In Good to Great, Jim Collins elaborates on the Window and Mirror Framework thus:

Level 5 leaders look out the window to apportion credit to factors outside themselves when things go well (and if they cannot find a specific person or event to give credit to, they credit good luck). At the same time, they look in the mirror to apportion responsibility, never blaming luck when things go poorly…… everyone outside the window points inside, directly at the leader saying, “He was the key; without his guidance and leadership, we would not have become a great company.” And the Level 5 leader points right back out the window and says, “Look at the great people and good fortune that made this possible……”

Takers are the opposite. They rarely, if ever, credit their hardworking team when things go well. And when things go bad, they blame external conditions and portray themselves as victims. CEO Kenneth Lay’s photo consistently filled the front page of Enron’s annual reports, indicating: “I am the central figure of this company.” Despite his charming and philanthropic personality, we know what transpired.

3. Using the right language

Self absorbed leaders are more likely to use pronouns like I, me, mine, my, andmyself. In comparison, selfless leaders use pronouns like we, us, our, ours andourselves.

This use of pronouns reflects the mindset of leaders. Self absorbed leaders believe that they are the best thing since sliced bread. They spend a lot of time having full length articles of themselves written in magazines, rather than sustaining the company. Level 5 leaders, on the other hand, split their time between hard work and personal hobbies, and shy away from the spotlight. No wonder even the most ardent students of management and corporate history know little about Darwin Smith and Paul O’ Neill.

4. Making decisions without emotion

Selfless leaders know that they don’t have all the answers. Like that, they also acknowledge their mistakes quickly. If their decisions turn out to be incorrect or counter productive, they are quick to pivot and put the team in the right direction. They also know how to face brutal facts and make a decision which pays off in the long run. For instance, Darwin Smith, as CEO of Kimberly-Clark, sold the core business which brought in most of the revenue, and ventured into consumer-paper products. The legendary Stu Inman would give players with low ability lesser minutes on court during the NBA, especially if he picked them in the draft.

Self absorbed leaders refuse to see the writing on the wall, and persist till there is nothing left. How many companies have you heard of which shut down because they failed to keep up with the times? I’m sure you can write more examples than me. Do leave a comment.

5. Wanting the best for others

Because selfless leaders draw more happiness out of helping others grow, they are considered nice guys. This isn’t just applicable to business executives. Investors, shift managers or average-Joe employees look for the right people to invest time and effort in, and help them advance. This is how companies (and teams) sustain excellence long after these leaders make way for others.

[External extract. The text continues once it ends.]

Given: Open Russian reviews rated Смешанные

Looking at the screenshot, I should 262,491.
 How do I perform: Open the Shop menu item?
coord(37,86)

Self absorbed leaders, on the other hand, don’t mind other dogs in the kennel as long as they are the biggest dog. Rather than enabling employees to think for themselves, such leaders take pride in being tyrants. Stanley Gault, CEO of Rubbermaid, made the company grow from obscurity to number one on Fortune’s annual list of America’s Most Admired Companies. But he was so captivated by himself that he created a shallow management team. Rubbermaid returned to obscurity and got acquired by Newell just as quickly as it rose to fame after he left.

According to Adam Grant, ‘kissing up, kicking down’ is an easy way to identify selfish leaders who appear positive. They charm everyone above them, but treat those below them with disdain. However, in this perceived ‘dog-eat-dog’ world, the assertively nice guys are the most successful, yet they find least mention. In fact, they prefer it so.

Alan Wurtzel, CEO of Circuit Company was asked how he ended up being more successful than the CEO of a competing company. “He was a show horse, while I was a plough horse,” Wurtzel said. As a leader, focus on creating long term value for your stakeholders (not just shareholders). The results are far more gratifying than being heralded in a magazine one day and chastised by the media the next.